Lie my head back into the soft ground. Tall golden stalks surround me on either side. Van Gogh loved his absinthe so, his vision was yellow. My colored eyes, huge, flicker up to his face. I’m Sien, drowning myself in the river, I’m Theo, watching over with a brother’s care. I’m Kathy, walking through the beautiful light.
How could I have not known the wound was fatal? I put the revolver to my chest. And yet it took two days to die.
It is a common misconception that “Wheat Field with Crows” was Vincent Van Gogh’s final painting. “Daubigny’s Garden” is more likely, although he spent many of his last days gazing sublimely around Auvers. The painting that survives depicts a foreboding sky with black clouds rolling in and a flock of crows flying over the field. They are held to be the symbol that Van Gogh knew he was about to die and some critics claim that he killed himself while painting it.

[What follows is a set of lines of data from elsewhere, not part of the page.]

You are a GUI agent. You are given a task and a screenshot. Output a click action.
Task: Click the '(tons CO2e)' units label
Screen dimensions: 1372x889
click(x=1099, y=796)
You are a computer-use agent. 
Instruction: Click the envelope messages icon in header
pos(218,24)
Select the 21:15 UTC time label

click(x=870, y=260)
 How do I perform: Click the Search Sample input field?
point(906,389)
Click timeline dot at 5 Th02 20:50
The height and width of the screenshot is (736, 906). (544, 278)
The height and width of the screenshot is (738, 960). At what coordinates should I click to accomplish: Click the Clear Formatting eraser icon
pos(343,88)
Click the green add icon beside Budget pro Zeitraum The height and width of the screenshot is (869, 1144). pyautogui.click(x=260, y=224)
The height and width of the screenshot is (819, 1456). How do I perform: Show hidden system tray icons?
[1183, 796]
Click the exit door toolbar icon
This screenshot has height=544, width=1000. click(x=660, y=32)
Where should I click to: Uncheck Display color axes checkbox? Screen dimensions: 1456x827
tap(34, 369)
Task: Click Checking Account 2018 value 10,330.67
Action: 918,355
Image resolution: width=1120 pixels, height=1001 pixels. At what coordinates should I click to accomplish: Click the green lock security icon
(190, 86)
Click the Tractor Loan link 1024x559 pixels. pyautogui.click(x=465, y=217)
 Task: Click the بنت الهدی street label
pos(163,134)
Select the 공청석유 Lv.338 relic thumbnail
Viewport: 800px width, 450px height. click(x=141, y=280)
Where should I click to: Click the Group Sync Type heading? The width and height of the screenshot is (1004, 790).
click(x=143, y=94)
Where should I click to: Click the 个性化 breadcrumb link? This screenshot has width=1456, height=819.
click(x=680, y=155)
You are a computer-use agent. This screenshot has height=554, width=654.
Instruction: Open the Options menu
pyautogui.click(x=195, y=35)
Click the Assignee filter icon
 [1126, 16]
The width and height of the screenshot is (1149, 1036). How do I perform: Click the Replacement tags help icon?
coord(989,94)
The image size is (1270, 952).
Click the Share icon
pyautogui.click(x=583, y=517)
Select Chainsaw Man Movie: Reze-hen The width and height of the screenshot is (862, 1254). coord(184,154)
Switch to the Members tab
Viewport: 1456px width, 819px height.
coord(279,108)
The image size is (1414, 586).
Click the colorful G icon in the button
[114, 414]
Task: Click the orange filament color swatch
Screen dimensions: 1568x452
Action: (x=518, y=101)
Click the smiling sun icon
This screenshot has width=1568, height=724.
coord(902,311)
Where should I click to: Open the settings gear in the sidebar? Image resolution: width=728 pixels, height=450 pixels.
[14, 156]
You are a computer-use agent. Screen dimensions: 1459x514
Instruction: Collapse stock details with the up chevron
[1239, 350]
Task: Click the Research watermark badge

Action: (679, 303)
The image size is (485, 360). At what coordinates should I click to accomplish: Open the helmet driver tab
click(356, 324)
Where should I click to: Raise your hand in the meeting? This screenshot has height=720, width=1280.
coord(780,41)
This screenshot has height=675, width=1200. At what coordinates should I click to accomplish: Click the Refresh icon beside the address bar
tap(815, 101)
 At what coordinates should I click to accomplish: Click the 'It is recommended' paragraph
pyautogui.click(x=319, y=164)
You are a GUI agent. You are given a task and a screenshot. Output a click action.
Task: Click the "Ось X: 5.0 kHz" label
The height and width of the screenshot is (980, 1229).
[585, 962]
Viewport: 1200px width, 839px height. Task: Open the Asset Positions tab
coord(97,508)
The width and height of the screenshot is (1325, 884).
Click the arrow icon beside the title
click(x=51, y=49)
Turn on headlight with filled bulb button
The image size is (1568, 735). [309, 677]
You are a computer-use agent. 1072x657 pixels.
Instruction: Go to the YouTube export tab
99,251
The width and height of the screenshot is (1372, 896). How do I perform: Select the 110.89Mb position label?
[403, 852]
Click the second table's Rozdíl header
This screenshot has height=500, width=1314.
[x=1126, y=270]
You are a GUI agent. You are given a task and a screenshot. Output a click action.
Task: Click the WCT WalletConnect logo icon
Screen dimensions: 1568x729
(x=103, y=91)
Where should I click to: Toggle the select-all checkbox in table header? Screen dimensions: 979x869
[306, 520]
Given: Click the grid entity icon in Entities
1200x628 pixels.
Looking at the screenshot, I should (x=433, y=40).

Three paths of indecision weave their way through the wheat.
The canvas stands before me naked and pale like a beautiful woman. Masturbate in front of me. I began to use oil paints eight years ago. Now I dip the fine hairs of the brush into a glob and paint a long, dark sky threatening the hardest rain to ever hit the fields of Auvers. The yellow and amber wheat is shining like patches in the sun. And the black rooks fly off into the horizon: leave death in their wake, or go forward towards it,
Three paths. Choose.
I take the brush and paint a long, dark line down from my collar bone to the curve of my left hip, stroking, just barely, my pelvic bone. Desire. The oil lies on top of my skin in thin layers and it will not dry for a long time. Not while you’re here. You are not here, Vincent. Desire is a dream with your face, he says, desire was a dream.
“La tristesse durera toujours.”
It is the summer of 1890, July. Paris is hot. Relief can be found in the wheat fields. My eyes, huge, flicker up to my reflection in the glass. This is not my final painting. No one knows but see it in my own face, speak last words but I’m painting, painting. The black crows are flying, flying away–
Choose.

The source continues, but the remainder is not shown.